Monsieur le secrétaire d'État, mes chers collègues, nous avons déposé quelques amendements visant à clarifier ce texte et j'espère qu'ils recueilleront tout à l'heure l'accord du Gouvernement.
Nous avons voulu instaurer l'obligation pour la compagnie d'assurance de se renseigner sur la situation de son assuré.
Nous n'avons pas voulu aller au-delà de cette obligation de principe, laissant aux compagnies d'assurance, qui procèdent déjà à cette recherche, le soin d'en étudier les modalités. Nous n'avons pas souhaité instituer de périodicité ou préciser un âge à partir duquel il faut le faire.

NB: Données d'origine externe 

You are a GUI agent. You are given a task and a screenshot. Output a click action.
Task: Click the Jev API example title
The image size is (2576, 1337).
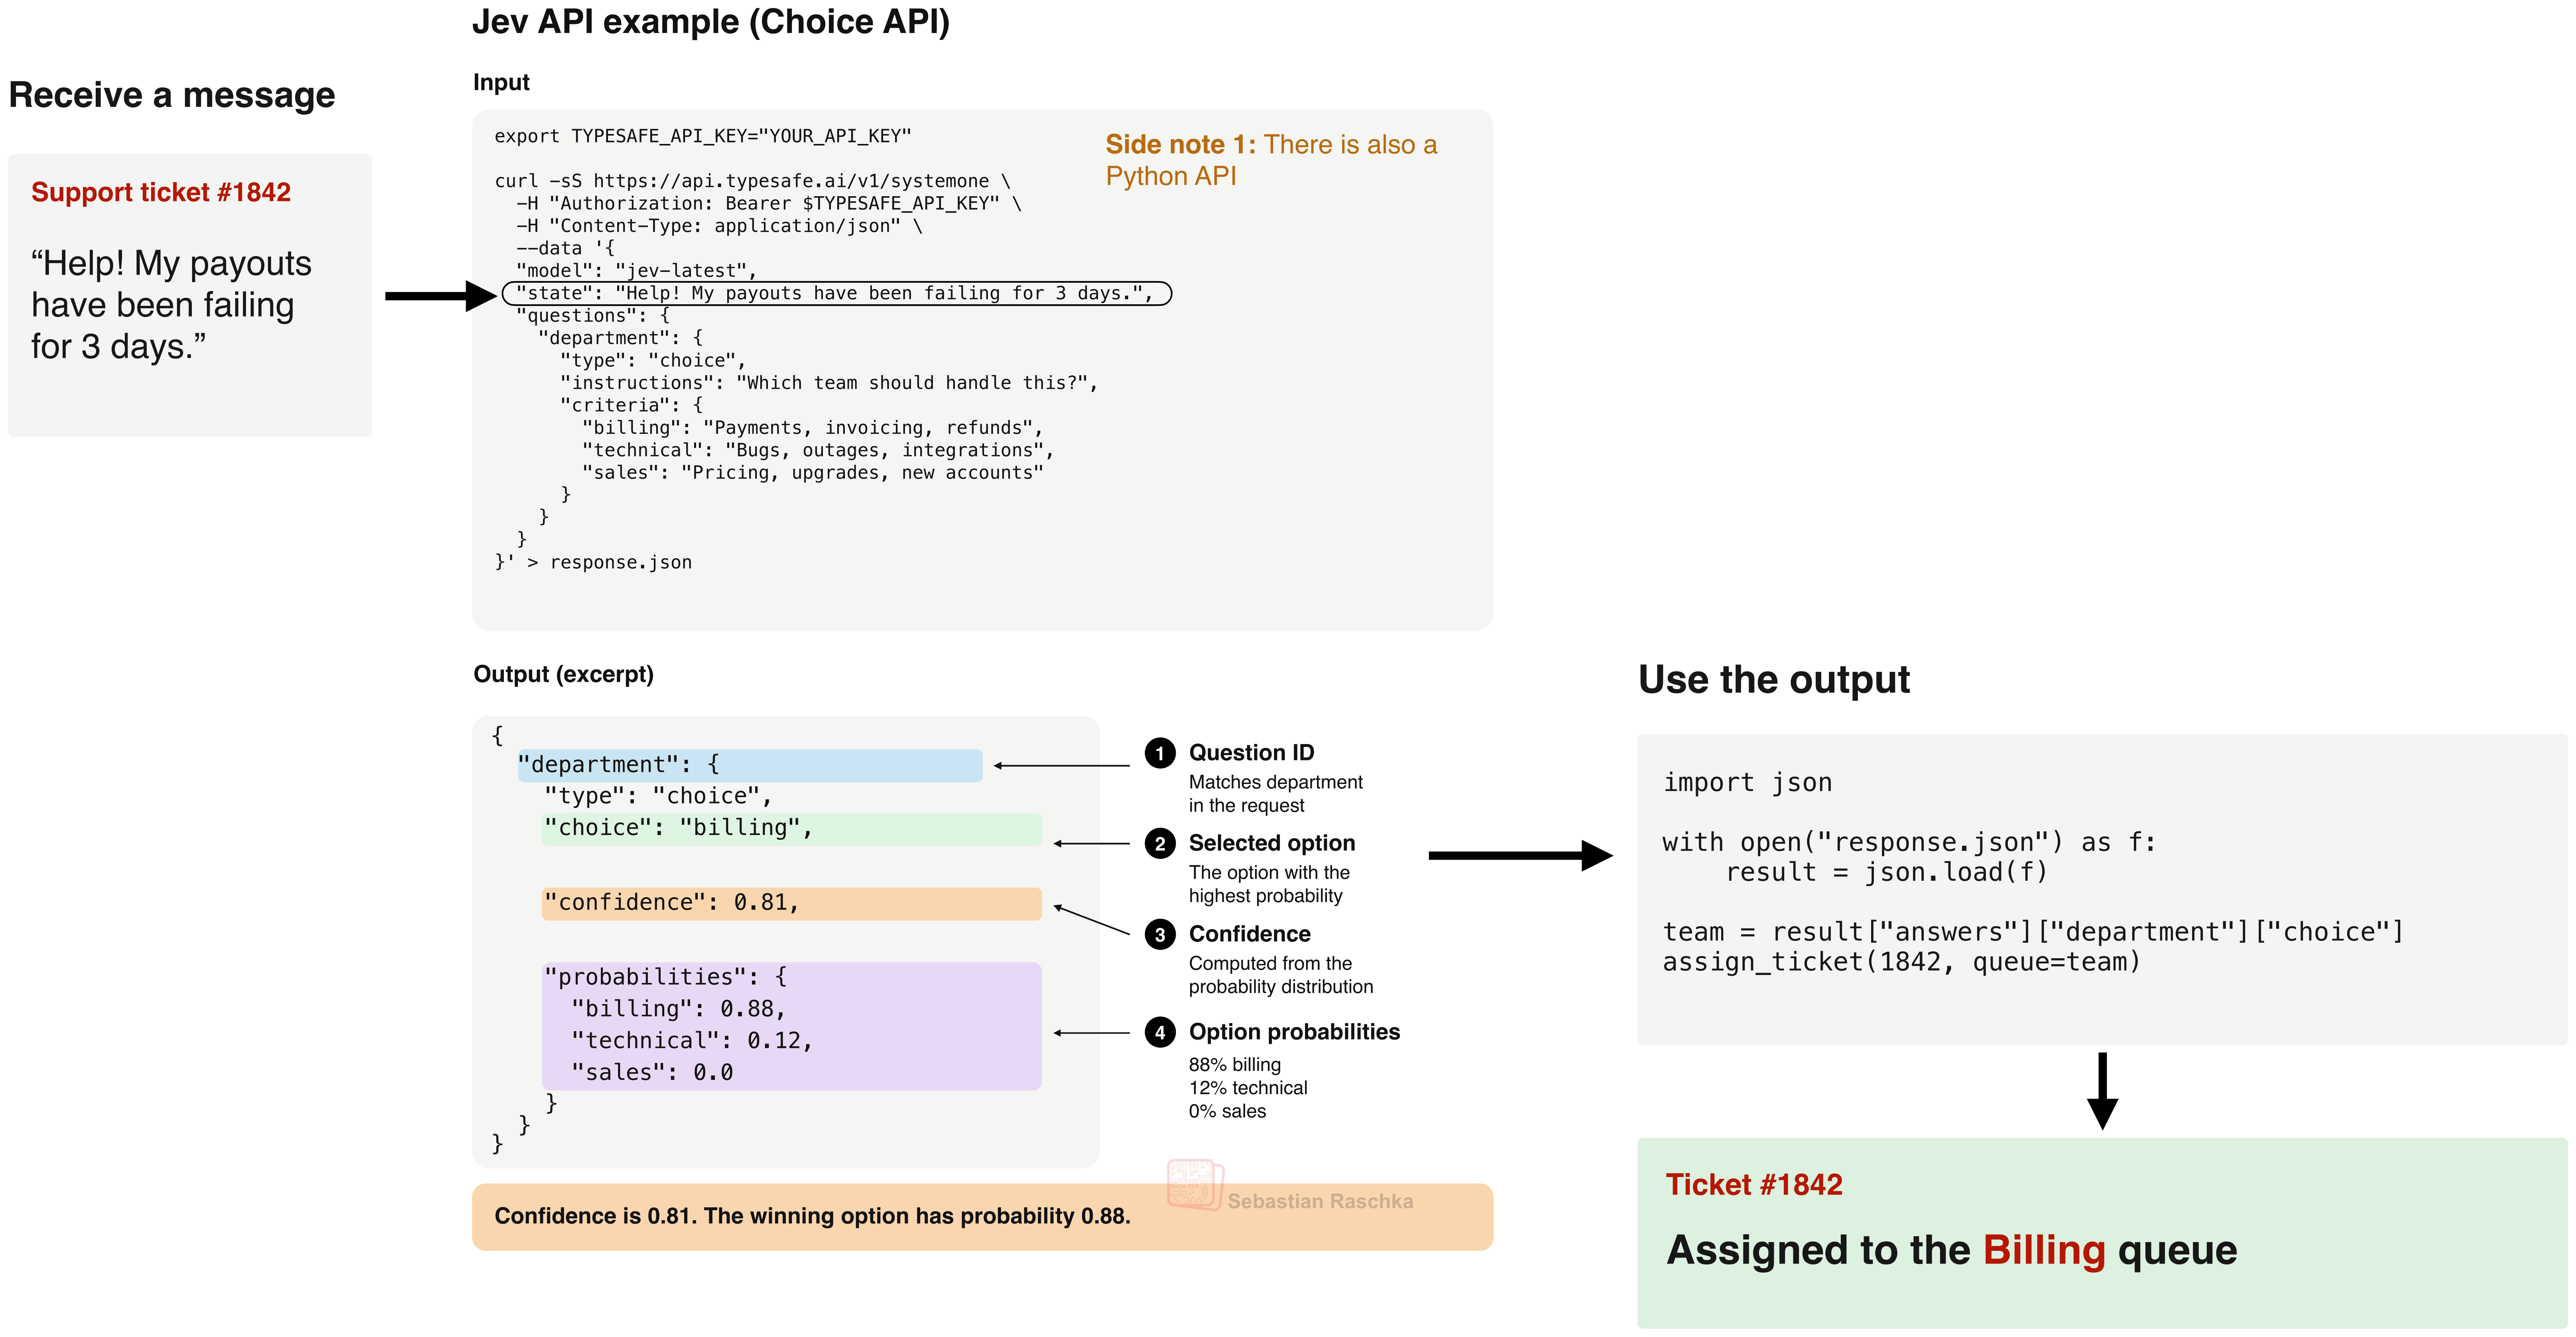click(x=711, y=22)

Nous avons également voulu limiter l'accès au répertoire uniquement aux mutuelles qui sont engagées dans l'assurance vie et nous avons limité le délai de latence d'un mois entre la désignation du bénéficiaire et l'acceptation, prévu par la proposition de loi, au seul cas d'acceptation à titre gratuit. En effet, lorsque le contrat d'assurance vie vient garantir un prêt, il est bien évident que l'on ne peut pas maintenir un tel délai. À défaut, aucun prêt ne sera accordé.
Enfin, nous avons rétabli des dispositions qui avaient été modifiées par la loi sur la protection juridique des majeurs, pour protéger en particulier le majeur sous curatelle voulant instituer un autre bénéficiaire ou même supprimer telle ou telle stipulation du contrat d'assurance vie : l'assistance du curateur suffit, et non pas l'accord du juge des tutelles ou du conseil de famille.
Telles sont les modifications qui ont été adoptées par la commission des lois.
Il s'agit d'un texte dont la portée est apparemment modeste, mais qui est très ciblé : il donne aux compagnies d'assurance les moyens de connaître la situation de l'assuré et il pose l'obligation à nos yeux fondamentale de se renseigner sur la situation de celui-ci. Cette proposition de loi représente un pas très important pour les bénéficiaires des contrats d'assurance vie.